### Selected extract
···

Permissions are often a complex problem that depends very much on the context. The closest non-computer analogy that I can think of is that of human language grammars. Sentence structure is not always <Subject> <Verb> <Object> in English and definitely not so in many languages. My experience is that there is no universal “permissions structure”, just like there is no universal sentence structure.
In this series I’m going to look at a modest complexity implementation with the following organization structure
- Organizations are in a strict reporting hierarchy (tree) with:
- Organization Units (OU) being of specific types
- The type of parents/child OU are defined and enforced in SQL Server
- Relationships are just parent/child
- Organization are in a “cross-reporting” hierarchy (tree) that is relative but simple.
- OU relationships are just parent/child.
- One OU may have multiple parents
- Roles are sets of fine grain Access Rights (AR) on an OU
- Examples are:
- View Budget
- Add Employee
- Add Document
- Users may be granted Roles on OU. Roles can be one of two types:
- OU scoped (AR applies to OU only, not to children)
- OU Tree (AR applies to OU and all children under a specific tree)

···

### Assignment 1
In the passage on permissions, what are the two types a Role can be?
### Assignment 2
Please quote from the passage on permissions the part that begins with the words containing "- OU relationships" and ends with "a specific tree)".

···

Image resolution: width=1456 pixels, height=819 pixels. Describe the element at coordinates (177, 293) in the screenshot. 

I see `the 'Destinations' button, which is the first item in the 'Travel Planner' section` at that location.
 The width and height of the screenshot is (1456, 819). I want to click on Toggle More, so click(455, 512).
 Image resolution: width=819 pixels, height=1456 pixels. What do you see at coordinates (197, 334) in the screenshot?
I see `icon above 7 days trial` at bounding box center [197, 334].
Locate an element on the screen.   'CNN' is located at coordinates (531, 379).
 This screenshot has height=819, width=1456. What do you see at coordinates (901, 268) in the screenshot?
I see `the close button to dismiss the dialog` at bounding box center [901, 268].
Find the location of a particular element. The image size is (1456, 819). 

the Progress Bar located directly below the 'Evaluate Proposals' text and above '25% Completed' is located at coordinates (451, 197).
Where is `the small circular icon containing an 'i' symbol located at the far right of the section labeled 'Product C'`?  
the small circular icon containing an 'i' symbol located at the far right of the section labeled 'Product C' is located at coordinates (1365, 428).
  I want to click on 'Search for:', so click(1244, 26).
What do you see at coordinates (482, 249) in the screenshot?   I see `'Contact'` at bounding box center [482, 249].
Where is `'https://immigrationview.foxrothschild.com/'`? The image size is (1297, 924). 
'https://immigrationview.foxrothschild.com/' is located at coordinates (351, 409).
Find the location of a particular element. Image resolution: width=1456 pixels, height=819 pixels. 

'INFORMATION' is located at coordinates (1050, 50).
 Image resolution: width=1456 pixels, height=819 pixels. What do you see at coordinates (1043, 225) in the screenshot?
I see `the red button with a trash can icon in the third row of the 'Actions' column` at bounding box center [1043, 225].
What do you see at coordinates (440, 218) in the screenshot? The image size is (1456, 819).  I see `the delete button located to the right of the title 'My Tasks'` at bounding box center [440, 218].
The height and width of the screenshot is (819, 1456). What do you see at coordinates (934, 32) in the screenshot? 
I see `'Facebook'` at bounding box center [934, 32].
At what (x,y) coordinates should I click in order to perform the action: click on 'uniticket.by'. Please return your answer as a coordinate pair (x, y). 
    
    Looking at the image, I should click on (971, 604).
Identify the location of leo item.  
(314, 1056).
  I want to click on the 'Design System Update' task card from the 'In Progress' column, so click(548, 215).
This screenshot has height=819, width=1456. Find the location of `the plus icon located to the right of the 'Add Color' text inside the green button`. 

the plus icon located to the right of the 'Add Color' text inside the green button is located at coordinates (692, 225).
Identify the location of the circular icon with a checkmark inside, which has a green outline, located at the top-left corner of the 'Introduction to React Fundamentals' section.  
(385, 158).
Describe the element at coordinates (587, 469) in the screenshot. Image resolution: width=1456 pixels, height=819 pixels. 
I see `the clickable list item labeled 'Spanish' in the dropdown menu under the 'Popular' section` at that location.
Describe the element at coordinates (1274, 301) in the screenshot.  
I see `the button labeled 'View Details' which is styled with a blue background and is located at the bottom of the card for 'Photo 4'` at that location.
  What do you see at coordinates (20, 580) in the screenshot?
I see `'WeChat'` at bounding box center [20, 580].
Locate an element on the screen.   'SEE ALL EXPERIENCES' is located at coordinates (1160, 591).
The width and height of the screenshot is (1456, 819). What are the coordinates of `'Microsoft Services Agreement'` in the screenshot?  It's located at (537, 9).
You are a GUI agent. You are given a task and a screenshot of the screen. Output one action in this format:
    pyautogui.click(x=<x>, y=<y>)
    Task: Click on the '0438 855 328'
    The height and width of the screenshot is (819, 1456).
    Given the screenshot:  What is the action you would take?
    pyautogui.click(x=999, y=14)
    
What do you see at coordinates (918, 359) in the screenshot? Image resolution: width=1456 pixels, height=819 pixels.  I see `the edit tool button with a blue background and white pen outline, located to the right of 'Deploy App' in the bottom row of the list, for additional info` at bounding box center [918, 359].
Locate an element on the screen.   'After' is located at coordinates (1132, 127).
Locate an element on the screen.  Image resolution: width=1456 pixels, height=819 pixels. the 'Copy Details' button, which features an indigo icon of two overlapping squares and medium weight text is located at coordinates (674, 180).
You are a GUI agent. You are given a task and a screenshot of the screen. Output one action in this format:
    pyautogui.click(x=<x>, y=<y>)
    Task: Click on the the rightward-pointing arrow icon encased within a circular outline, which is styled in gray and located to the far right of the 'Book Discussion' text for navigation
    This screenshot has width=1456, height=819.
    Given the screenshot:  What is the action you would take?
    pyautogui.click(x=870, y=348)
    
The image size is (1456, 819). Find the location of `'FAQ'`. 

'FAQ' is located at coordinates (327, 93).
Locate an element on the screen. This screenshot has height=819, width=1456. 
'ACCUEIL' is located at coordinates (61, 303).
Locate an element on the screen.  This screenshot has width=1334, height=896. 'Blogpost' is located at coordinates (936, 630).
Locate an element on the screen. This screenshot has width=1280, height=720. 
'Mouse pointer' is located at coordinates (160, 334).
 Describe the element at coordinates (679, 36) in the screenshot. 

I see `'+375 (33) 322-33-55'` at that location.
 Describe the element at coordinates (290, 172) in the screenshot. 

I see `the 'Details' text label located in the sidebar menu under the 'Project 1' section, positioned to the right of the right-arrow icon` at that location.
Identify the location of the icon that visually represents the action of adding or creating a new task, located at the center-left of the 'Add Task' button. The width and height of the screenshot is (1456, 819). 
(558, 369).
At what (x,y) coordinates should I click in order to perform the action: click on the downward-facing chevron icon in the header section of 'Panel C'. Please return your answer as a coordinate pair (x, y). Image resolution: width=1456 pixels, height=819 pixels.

···

### Solution 1
OU scoped and OU Tree.

### Solution 2
- OU relationships are just parent/child.
- One OU may have multiple parents
- Roles are sets of fine grain Access Rights (AR) on an OU
- Examples are:
- View Budget
- Add Employee
- Add Document
- Users may be granted Roles on OU. Roles can be one of two types:
- OU scoped (AR applies to OU only, not to children)
- OU Tree (AR applies to OU and all children under a specific tree)